■ **EXERCISE A**
In the market commentary, how many consecutive weeks of declines did the market's closing week bring to an end?
■ **EXERCISE B**
From the market commentary, pull out the stretch from "There’s not too" through "of corporate earnings.", copied word for word.

■ **PASSAGE SHOWN**

If you could really dodge a bullet, magicians from Harry Houdini to Penn and Teller would never have had to perfect the ability to catch them in their teeth.

Yet, we may have dodged a bullet this past week.

Forget about the fact that the stock market still seems to like the idea of higher oil prices. We’ve been dodging the impact of increasing oil prices through most of 2016. At some point, however, that will change. That bullet has been an incredibly slow moving one.

What we dodged was a second week of terrible retail earnings and continued over-reaction to the thought that a June 2016 interest rate hike was back on the table, as  Federal Reserve Governors are sounding increasingly hawkish.

Not that there wasn’t a reaction to the sense that such an increase was becoming more likely, but some decent earnings data coupled with increased inflation projections could have really fueled an exit for the doors.

Normally, those bits of news could have been construed positively, as reflections of an early phase of an economic recovery. However, the market has spent much of the past year wavering back and forth trying to decide whether to interpret good news and bad news for what they really were, rather than exercising intermittent bouts of reverse psychology.

Instead, the market closed the week on a high note, even ending 3 consecutive weeks of declines and with a gain large enough to keep 2016 in positive territory.

But only by the skin of its teeth.

My guess, as a licensed professional, is that the skin of your teeth gets increasingly thin the more you catch those bullets, though.

There’s not too much economic news ahead in the coming week, although the week does end with the GDP release, preceded by a withering stream of corporate earnings.

■ **DATA**

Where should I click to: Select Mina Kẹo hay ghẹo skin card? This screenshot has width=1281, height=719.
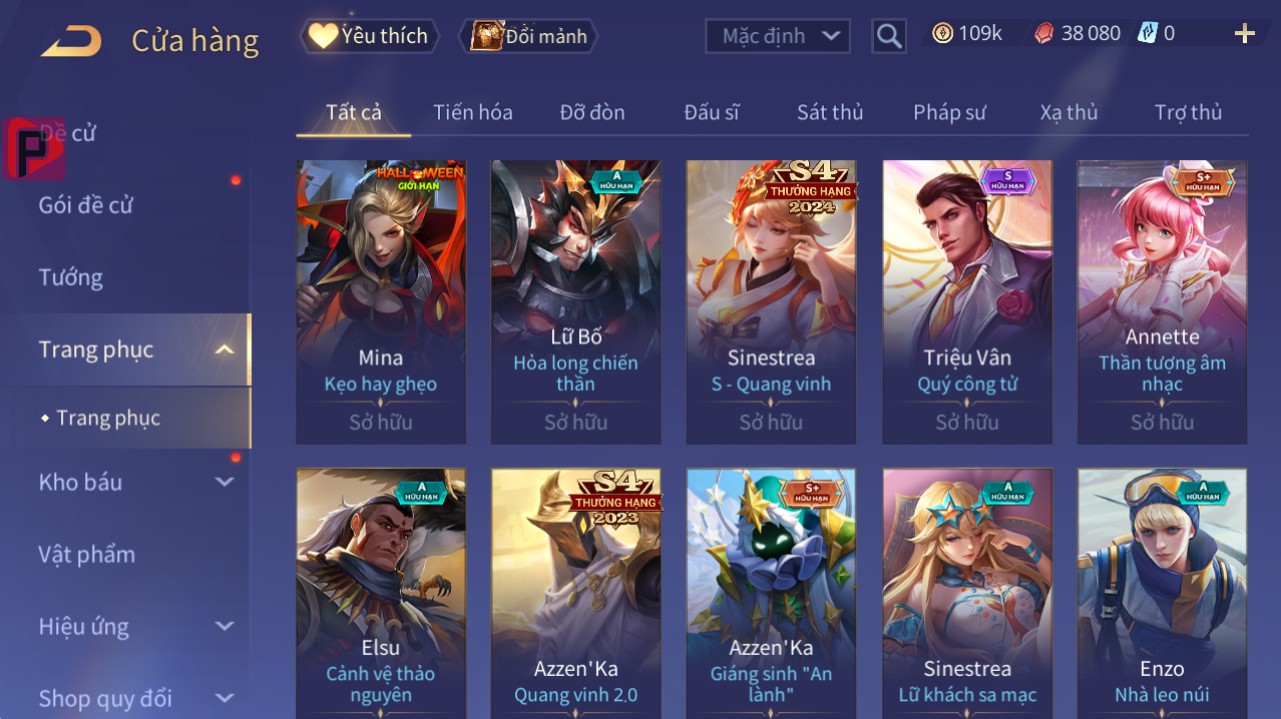pos(381,301)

■ **EXPECTED OUTPUT A**
Three consecutive weeks of declines.

■ **EXPECTED OUTPUT B**
There’s not too much economic news ahead in the coming week, although the week does end with the GDP release, preceded by a withering stream of corporate earnings.